[EXERCISE OBJECTIVE] Please write out, word for word, the portion of the post on school visits in Muhanga District between "One of the schools" and "be better off!", inclusive.

[DOCUMENT SEGMENT]

★ ★ ★ ★ ★

|The Centre of Operations|
Ok, so I’ve been asked to write about what I do when I go out to schools on these trips. The answer is that it depends....
The latest trip is the first of several that we have planned to one of our remote sectors. As you know, I work at the District Office in Muhanga which is in the Southern Province. This is our ‘centre of operations’ and from here all the plans are made!! Sometimes the plans come to fruition and sometimes they don’t! But this week they did. I will try to give a brief outline of my work programme:
When I arrived I analysed the Examination results for the P6 children in all the schools in Muhanga District. From this analysis I was able to determine which of the 12 sectors needed support. One of these sectors is the one we visited this week. We have planned a programme of visits and training which will last most of this term. There are 9 schools in the sector and this week we visited 4 of them, we will visit the other 5 next week. Our aim for these first visits is to gather information and to observe teaching so that we can work out what improvements need to be made, and what training we can offer. The next part of the programme is to deliver 6 days of training for every teacher in the sector. The teachers wanted us to do this on a subject by subject basis. After the training days we will give the schools 4 weeks to try out some of the new strategies, then we will visit each school again to evaluate the impact of the training.So that’s the ‘work bit’, now the logistics!! The sector is a 2 hour moto ride from Gitarama and so we decided we would stay overnight whenever we could so that we would cut down on these arduous journeys. A friendly and helpful headteacher has found us accommodation with the Catholic priests in the area. So this week we carried out our first 4 visits, we had safe journeys and decent weather.
One of the schools we visited is particularly remote and the families are very poor. You will see from the photo that they haven’t got proper desks, the classrooms are very old and the floors are just hard packed earth. The children cannot get to school in the rain because the area is very mountainous and if they get wet they can’t get dry and will be more susceptible to illness. The nearest medical centre is a day’s walk away. They may only have one set of clothes (usually their school uniform) and if this gets wet they have nothing to change into. So there are many barriers to learning, but the teachers try very hard in difficult circumstances.
And so we continue, inspired by these dedicated teacher who get paid absolute peanuts – in fact if they got paid in nuts they would be better off!

★ ★ ★ ★ ★

Stored data
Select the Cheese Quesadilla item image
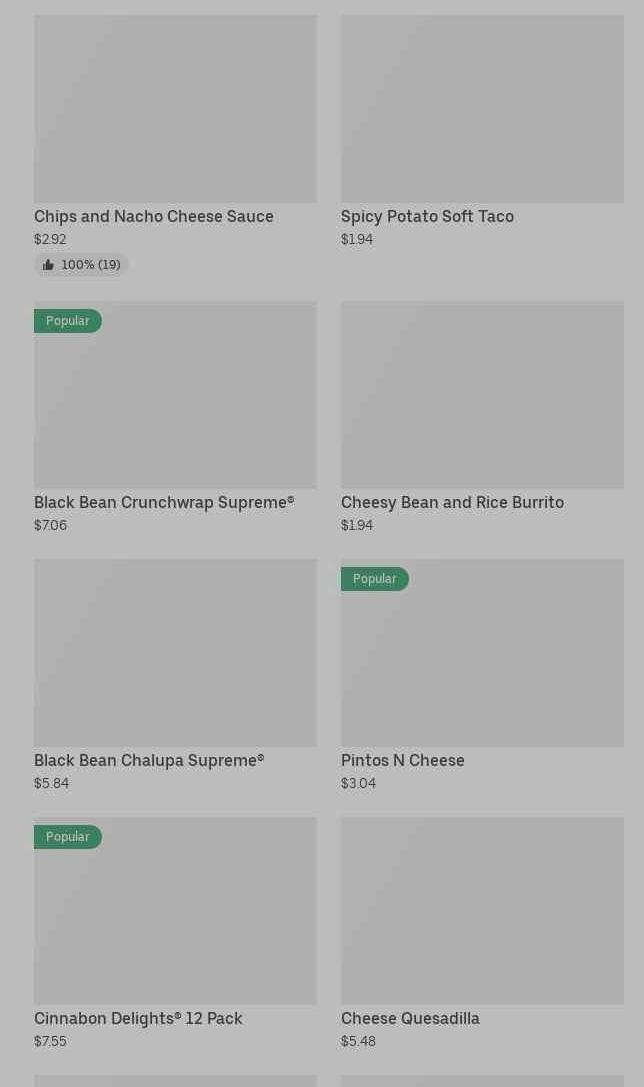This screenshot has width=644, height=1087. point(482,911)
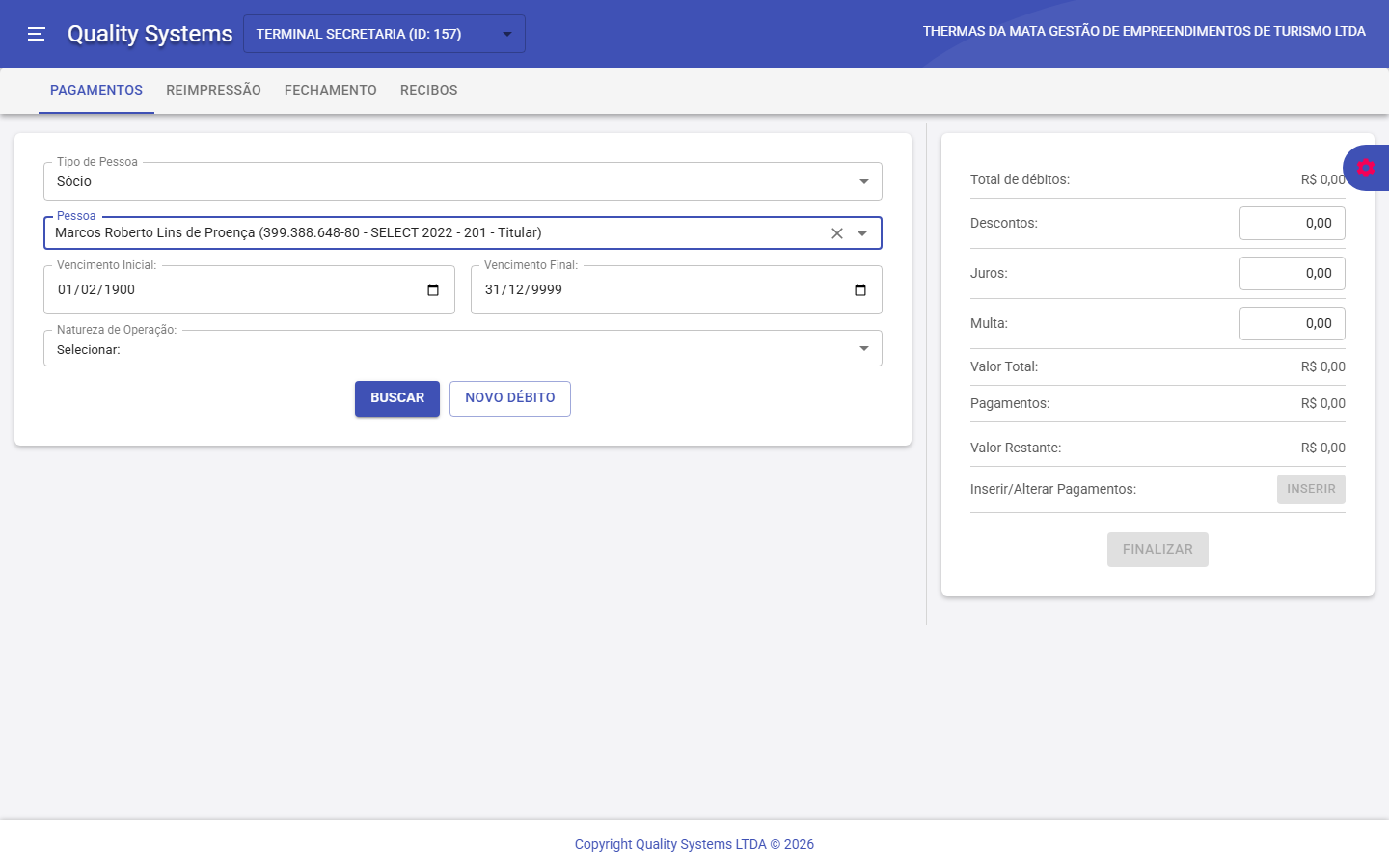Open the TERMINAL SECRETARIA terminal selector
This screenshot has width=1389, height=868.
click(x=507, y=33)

★ ★ ★ ★ ★

[ANSWER SPACE]
One of the schools we visited is particularly remote and the families are very poor. You will see from the photo that they haven’t got proper desks, the classrooms are very old and the floors are just hard packed earth. The children cannot get to school in the rain because the area is very mountainous and if they get wet they can’t get dry and will be more susceptible to illness. The nearest medical centre is a day’s walk away. They may only have one set of clothes (usually their school uniform) and if this gets wet they have nothing to change into. So there are many barriers to learning, but the teachers try very hard in difficult circumstances.
And so we continue, inspired by these dedicated teacher who get paid absolute peanuts – in fact if they got paid in nuts they would be better off!